» CONSEGNA:
Cambia "tab" in "panel" in tutte le voci qui sotto e riscrivile senza altre modifiche. Nella risposta ometti le immagini.

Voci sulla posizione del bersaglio
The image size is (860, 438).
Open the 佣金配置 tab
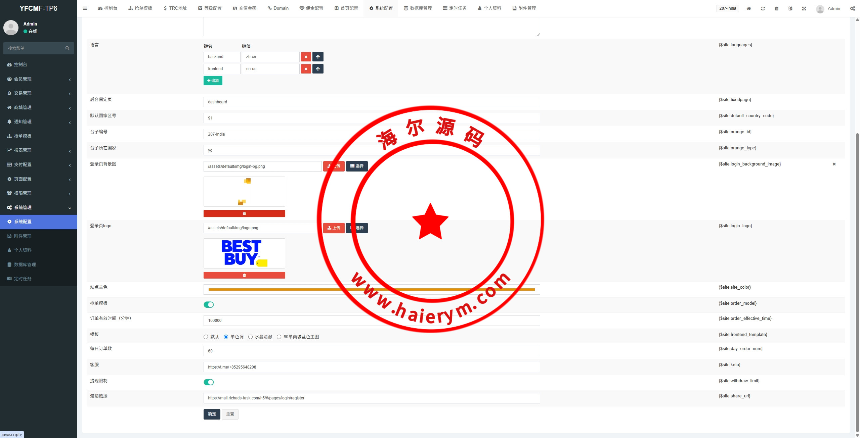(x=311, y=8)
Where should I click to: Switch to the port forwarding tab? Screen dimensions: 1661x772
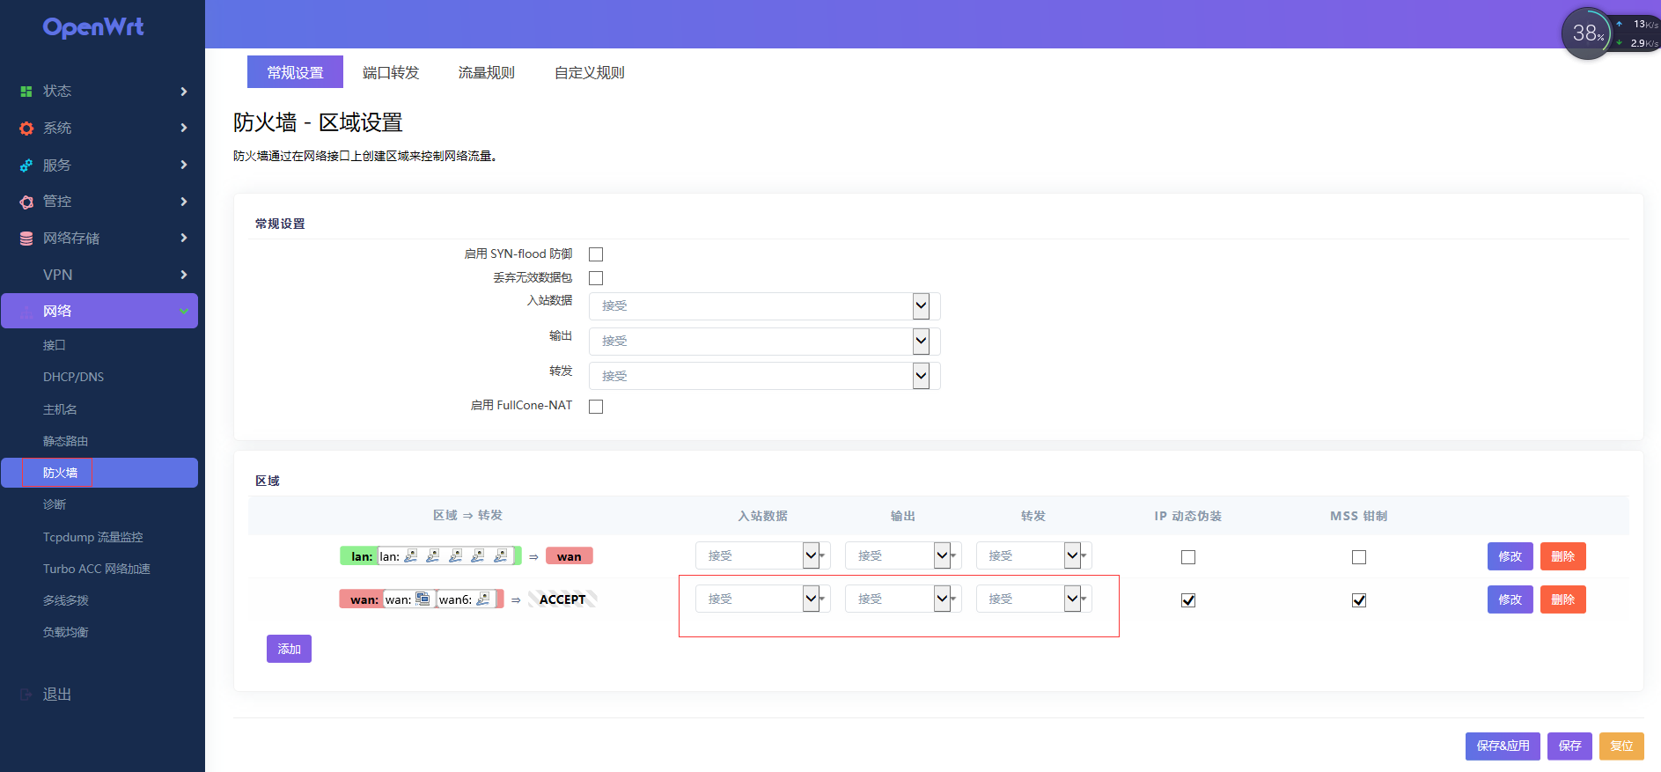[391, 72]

» SOLUZIONE:
The image size is (860, 438).
Open the 佣金配置 panel
(x=311, y=8)
Where should I click to: Switch to the port forwarding panel? Screen dimensions: 1661x772
[391, 72]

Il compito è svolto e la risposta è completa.